[Data records]
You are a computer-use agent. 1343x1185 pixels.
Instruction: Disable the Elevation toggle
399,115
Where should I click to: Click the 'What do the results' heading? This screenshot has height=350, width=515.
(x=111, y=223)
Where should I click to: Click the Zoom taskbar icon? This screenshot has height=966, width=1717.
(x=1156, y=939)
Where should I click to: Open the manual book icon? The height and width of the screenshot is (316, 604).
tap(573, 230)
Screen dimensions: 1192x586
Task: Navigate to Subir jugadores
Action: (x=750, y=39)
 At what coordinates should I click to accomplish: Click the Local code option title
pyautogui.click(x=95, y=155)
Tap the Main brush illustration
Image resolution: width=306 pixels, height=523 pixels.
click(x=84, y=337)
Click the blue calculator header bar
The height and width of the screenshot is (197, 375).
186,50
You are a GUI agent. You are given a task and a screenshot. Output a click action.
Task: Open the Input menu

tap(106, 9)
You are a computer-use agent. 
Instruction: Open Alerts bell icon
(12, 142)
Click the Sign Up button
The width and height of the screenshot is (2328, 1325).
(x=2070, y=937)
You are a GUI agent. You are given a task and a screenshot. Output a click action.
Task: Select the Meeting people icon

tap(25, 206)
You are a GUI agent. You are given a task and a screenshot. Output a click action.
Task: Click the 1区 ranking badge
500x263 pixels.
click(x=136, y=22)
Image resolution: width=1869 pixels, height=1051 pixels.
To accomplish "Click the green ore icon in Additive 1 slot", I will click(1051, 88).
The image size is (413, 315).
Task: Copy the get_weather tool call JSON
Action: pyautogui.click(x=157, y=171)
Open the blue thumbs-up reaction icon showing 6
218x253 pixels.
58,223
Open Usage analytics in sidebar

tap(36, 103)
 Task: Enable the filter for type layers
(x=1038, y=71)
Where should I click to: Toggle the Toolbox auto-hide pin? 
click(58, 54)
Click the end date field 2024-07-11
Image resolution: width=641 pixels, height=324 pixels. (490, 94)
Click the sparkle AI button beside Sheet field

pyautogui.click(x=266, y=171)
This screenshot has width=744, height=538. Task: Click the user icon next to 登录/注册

### Written instruction
Copy out the lines of the data verbatim, starting at the line that contains "Open Usage analytics in sidebar" and ending at the last line of the data, including both ends.

### Response to the task
Open Usage analytics in sidebar

tap(36, 103)
 Task: Enable the filter for type layers
(x=1038, y=71)
Where should I click to: Toggle the Toolbox auto-hide pin? 
click(58, 54)
Click the end date field 2024-07-11
Image resolution: width=641 pixels, height=324 pixels. (490, 94)
Click the sparkle AI button beside Sheet field

pyautogui.click(x=266, y=171)
This screenshot has width=744, height=538. Task: Click the user icon next to 登录/注册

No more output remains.